An open question from Pippa Cragg

A few days passed I received an email from a blog reader – Pippa Cragg – asking whether I could point her in the direction of opportunities sure to further her 9-year-old son’s passion for nature. Particularly relevant to the Hastings, East Sussex area; Pippa commented on the patronising nature of many opportunities – organised by people who wrongly assume that most children are incapable, or know very little about wildlife. Something that I’m sure most of us know to be entirely false, yet a common stereotype all the same.

Anyways, I have posted Pippa’s message below for your consideration and, in an effort to help her track down opportunities that will hopefully benefit her son, I would be grateful if you would consider sharing your ideas in the form of comments. I will pass them along to Pippa for consideration.

Again, opportunities in the particular corner of include referenced in the initial email would be great; though I’m sure national schemes would be of equal interest…

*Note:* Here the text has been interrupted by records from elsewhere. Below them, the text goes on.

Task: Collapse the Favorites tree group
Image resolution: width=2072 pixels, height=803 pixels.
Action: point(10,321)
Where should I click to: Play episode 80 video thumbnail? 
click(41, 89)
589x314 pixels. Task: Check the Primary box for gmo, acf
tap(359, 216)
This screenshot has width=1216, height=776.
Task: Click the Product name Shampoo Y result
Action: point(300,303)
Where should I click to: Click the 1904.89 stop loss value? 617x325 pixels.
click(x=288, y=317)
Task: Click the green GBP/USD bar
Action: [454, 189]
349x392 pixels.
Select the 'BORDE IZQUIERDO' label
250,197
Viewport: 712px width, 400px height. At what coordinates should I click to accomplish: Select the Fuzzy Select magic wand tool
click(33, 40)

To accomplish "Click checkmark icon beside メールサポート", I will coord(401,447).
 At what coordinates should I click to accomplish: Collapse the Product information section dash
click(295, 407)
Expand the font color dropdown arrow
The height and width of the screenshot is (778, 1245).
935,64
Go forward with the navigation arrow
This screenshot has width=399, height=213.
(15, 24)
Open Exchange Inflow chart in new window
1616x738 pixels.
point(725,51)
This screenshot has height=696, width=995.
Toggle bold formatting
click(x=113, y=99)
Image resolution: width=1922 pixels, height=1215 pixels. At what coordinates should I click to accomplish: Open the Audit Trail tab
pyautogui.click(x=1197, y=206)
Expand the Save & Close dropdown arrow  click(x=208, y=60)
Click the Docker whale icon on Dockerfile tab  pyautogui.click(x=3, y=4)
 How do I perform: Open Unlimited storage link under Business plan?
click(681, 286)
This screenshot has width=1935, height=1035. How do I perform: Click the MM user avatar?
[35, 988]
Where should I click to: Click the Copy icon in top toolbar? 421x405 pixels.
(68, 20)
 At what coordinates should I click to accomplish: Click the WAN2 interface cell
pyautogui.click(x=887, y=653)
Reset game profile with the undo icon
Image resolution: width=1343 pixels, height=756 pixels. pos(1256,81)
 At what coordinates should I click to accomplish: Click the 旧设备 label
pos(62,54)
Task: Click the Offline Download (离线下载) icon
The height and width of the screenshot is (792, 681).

Pippa writes “I have a nine-year-old son who is incredibly passionate about wildlife. He would love opportunities to work with animals and further his passion but we are having a bit of a tough time finding ways to do this. Any opportunities we do come across seem rather patronising and frustrating for him as they seem to presume that as a child he doesn’t know very much nor is he capable. I thought I would get in touch with you to see if you had any ideas. I’d be very grateful for any input you may have. We live in Hastings, East Sussex. Many thanks.”

1 comment

  1. I think you could write a whole series of blogs around the topic of patronisation in nature conservation circles. One should never express an opinion on a subject as in-depth as conservation, without having conversations with its many scientists, fellow conservationists and other subject matter experts. Do I sound patronising in my response in here? Well, Social Media lends itself to escalating that viewpoint oh so readily. Believe me; I’ve lived and learned to keep my views to myself these days and to listen a darn lot more to other expert’s conversations. Patronising seems rife in most areas of life but increasingly so in nature conservation topics. Our unwillingness to listen to each person’s thoughts, the very young and old, rich and poor, rural and townsfolk will lead us to a very dark place.

    Pippa’s son, to my mind, needs to join a select few conservation bodies, increasingly have conservations with their representatives, share his views but also to learn to listen to opposing views as well. *This latter aspect can be a most challenging task in itself and is one I’m still conquering. I’ll shut up now, as this comment could soon sound like a rant as well.